Durante varios años trabajé en hostelería. Creo que se me daba bien, la verdad. La agilidad mental sumada a la atención a los detalles hacía que la cosa fluyera de manera natural y divertida. Además, la sonrisa y el desparpajo eran inherentes a mis yoes pre-veinte y veintipocos.

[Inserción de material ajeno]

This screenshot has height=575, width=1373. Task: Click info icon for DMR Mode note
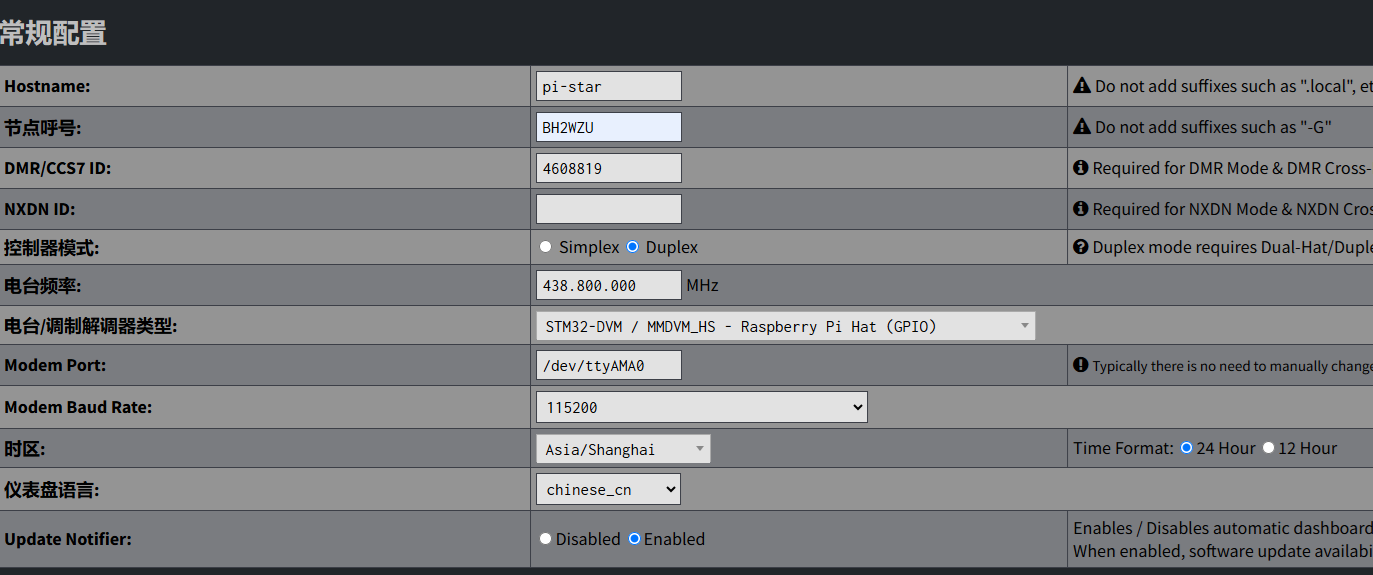tap(1080, 168)
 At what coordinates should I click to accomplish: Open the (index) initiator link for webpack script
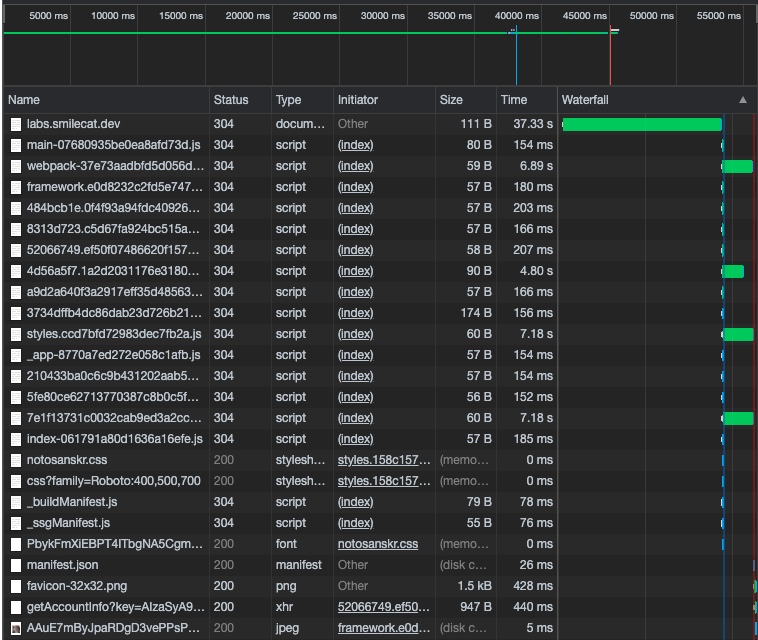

El primer trabajo «formal» que tuve como camarera lo tuve a los diecinueve. Entré en sustitución de un camarero que se iba. Él cobraba, por el mismo trabajo que yo desempeñé después, unos trescientos euros más que yo. A mí el jefe me preguntó si aceptaría un contrato de aprendiz, y cobré 800€ durante el año que estuve trabajando allí. Pero es que aquel chico, solo un par de años mayor que yo, tenía más experiencia. Aunque yo llevara detrás de una barra y sirviendo comidas desde los trece para sufragarme la E.S.O. y el Bachillerato.

Acepté aquel trabajo, porque necesitaba mucho trabajar y la cosa no estaba fácil. Solo me salían cosas para ir a poner copas los fines de semana. De entre todos los lugares donde fui a buscar trabajo me acuerdo mucho de uno en particular: una cafetería de renombre en la que la propietaria (una mujer mayor) me dijo: «En el anuncio pusimos camarero». No contesté, no entendía. «Quiero un hombre. Las mujeres sois muy problemáticas. No digo que tú lo seas, a ver, que no tengo nada en contra tuya, pero que si reglas, que si embarazos… Lo siento, solo contrato hombres». Recuerdo que aluciné, pero pensé que… Bueno, a ver, era su negocio. Por supuesto que tenía derecho a contratar a quien quisiera, ¿no? Solo faltaba.

En realidad, acepté el trabajo de 800€ porque quise, porque en otro trabajo de camarera al que opté pagaban considerablemente más y me dijeron que el puesto era mío, si lo quería. El mínimo eran 1200 euros, siempre que mi talla de sujetador fuera una noventa y cinco o más. De ahí para arriba, según lo que tú «trabajases». Si estás dispuesta a enseñar las tetas en el almacén, 1500. Si dejas que se masturben mirándote, 1800. Si la chupas, 2500 mínimo.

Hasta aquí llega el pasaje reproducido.